SOAS and SSEES
Do you have an author you found at some point in your life, read avidly and then forgot about or did not for some reason keep track of?
Such a writer for me is Margaret Drabble. I recently read her name somewhere or other and remembered how much I had enjoyed her early books. There always seemed a little more of a connection than that—she was born a few months before I was, we sat for the Newnham entrance exams at the same time (she got in, I didn’t. In fact, she got “a starred First.” I don’t even know what a starred First is, though I can guess. I wouldn’t have come within a mile of one.) After graduation while I was studying the Philosophy, History and whatnot of Education, she was writing and publishing her first book. So I took a trip to the library, took out what they had and reserved some more.
“Jess came from an industrial city in the Midlands and had graduated from a well-regarded grammar school via a foundation course in Arabic at a new university to a degree at SOAS. SOAS! How magical those initials had been to her as a seventeen-year-old when she first heard them, and how thrilling and bewitching they were to remain to her, even into her late middle age! The School of African and Oriental Studies, situated in the heart of academic Bloomsbury.” The whole page brings back memories of a part of London I too have such happy memories of. And while this is a sidebar to my post, I found that this this book contained so many connections with my life: mention of Potters Bar and Waltham Abbey and the location of the “special” school she chose for her daughter Anna—Enfield, where I grew up and in particular Enfield Lock where my paternal grandparents lived and where my father grew up.

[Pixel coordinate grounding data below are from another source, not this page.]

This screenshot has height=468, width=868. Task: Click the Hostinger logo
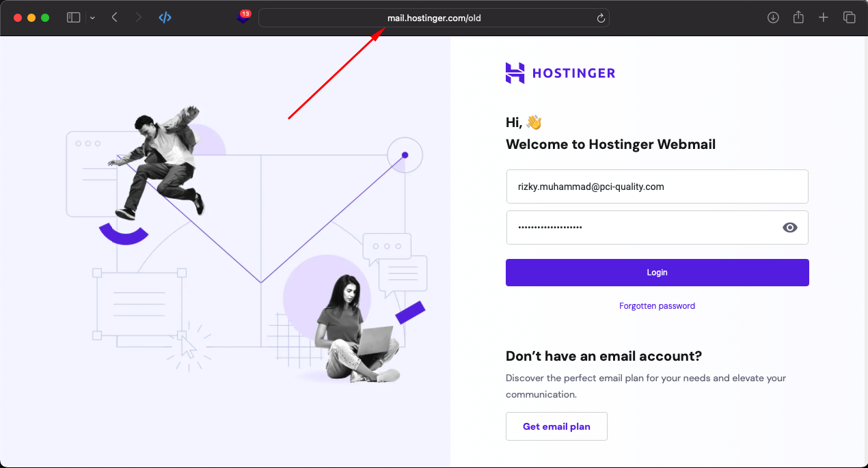coord(560,72)
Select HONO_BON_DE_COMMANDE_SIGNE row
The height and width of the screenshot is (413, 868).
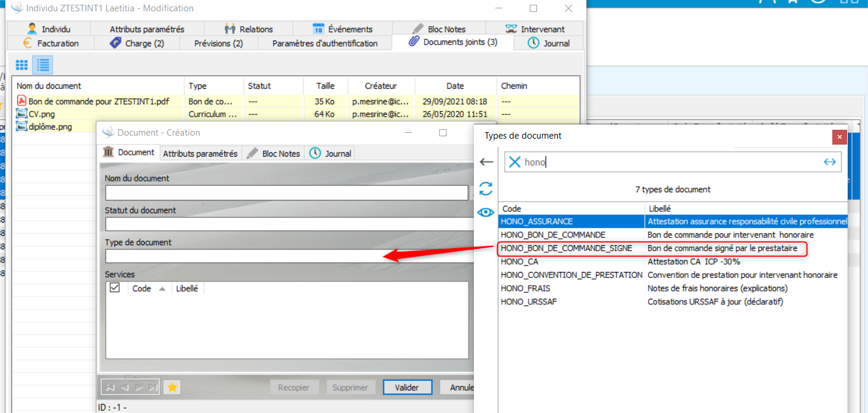pyautogui.click(x=566, y=248)
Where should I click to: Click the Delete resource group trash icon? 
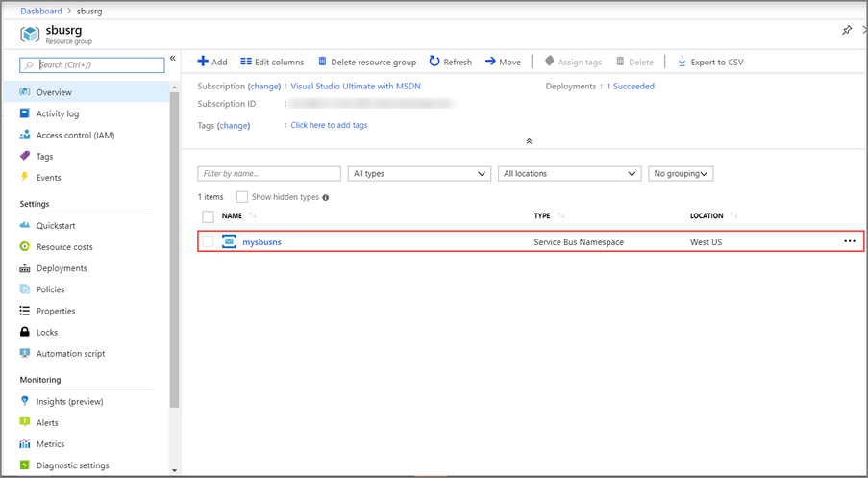point(322,62)
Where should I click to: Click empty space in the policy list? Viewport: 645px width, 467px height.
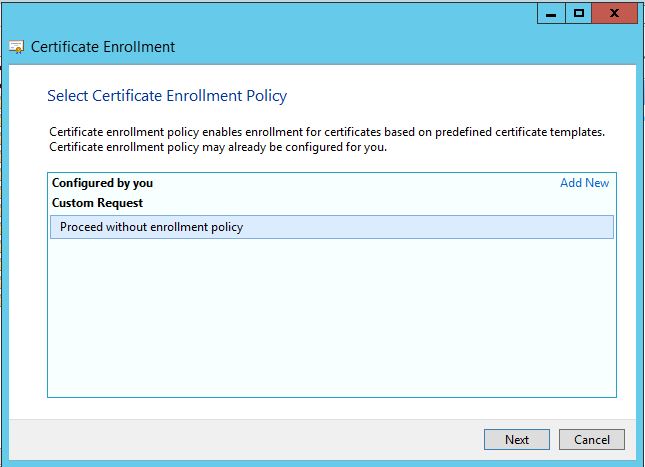point(330,320)
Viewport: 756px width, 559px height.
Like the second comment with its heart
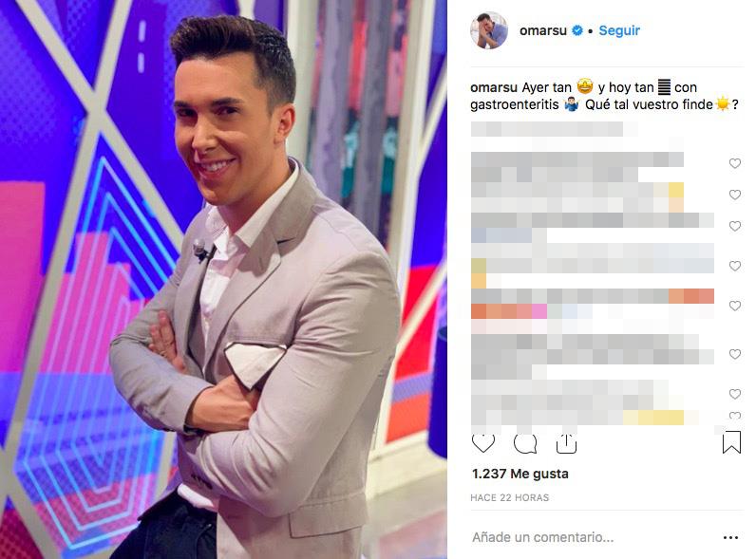735,195
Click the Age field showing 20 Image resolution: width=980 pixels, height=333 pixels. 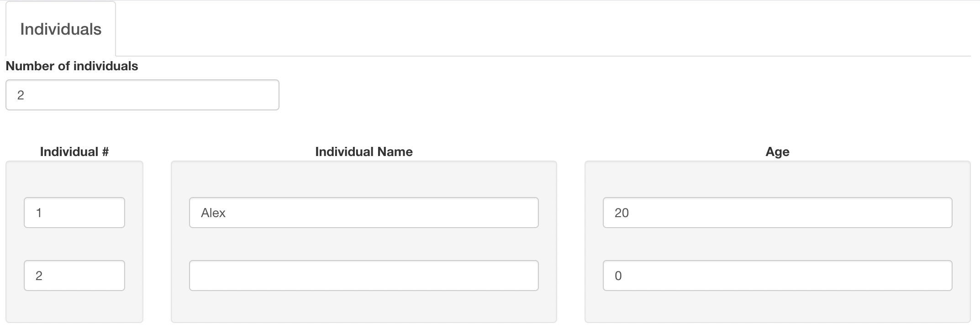point(777,213)
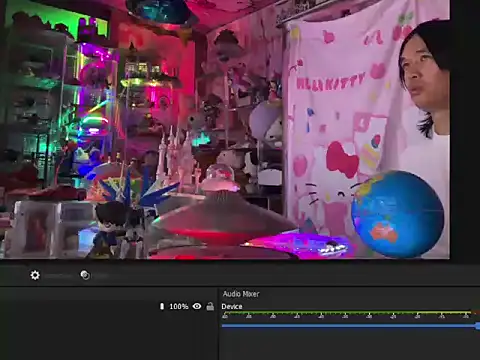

It was the reference to SOAS that grabbed me. Just a few days earlier I had been poring over my “University of London, B.A. Examination for Internal Students: 1962 Pass List”.
looking for the name of someone I knew. As I leafed through the document I noticed there were about two pages of English graduates and about two pages of French. About one page of students graduated in German, less than half a page in Spanish and six students in Italian. Each student had his college printed after his name—Bedford, Westfield, University College, King’s College and so on. History and Geography followed the same pattern. Lots of History.
What really stood out was the one student who received a degree in Hausa, with SOAS boldly printed after his name. And the six students from the same college with degrees in Swahili. Where did these students come from? Was the one Hausa student the son of missionaries? I doubt any of the grads would have been accepted into their degree programs without first showing some proficiency in the language. SOAS also gave us one Classical Arabic degree, seven Classical and Modern Literary Arabic degrees, one Persian, four Chinese and three Japanese degrees.
The other outlier, SSEES, or the School of Slavonic and East European Studies, graduated eleven students with degrees in Russian.
So, what is my point? My strength has always been languages and no-one ever told me that it would be possible to get a degree in a language more esoteric than the four I knew. (Not to mention the fact that the mainstream college, University College, seems to have taught Scandinavian languages, Dutch and Hebrew.) Would I have been a good student of Hausa? Swahili? I will never know, but I can’t help thinking that I would have been as excited as Jessica, for whom “SOAS was a sea of adventure, of learning, of cross-cultural currents that swept and eddied through Gordon Square and Bedford Square and Russell Square.”
Footnote: just as I was about to publish this post, I received an e-mail from my daughter, linking to the book review she had written for her professional association. I guess Robert Frost made my point better than I could! So did she.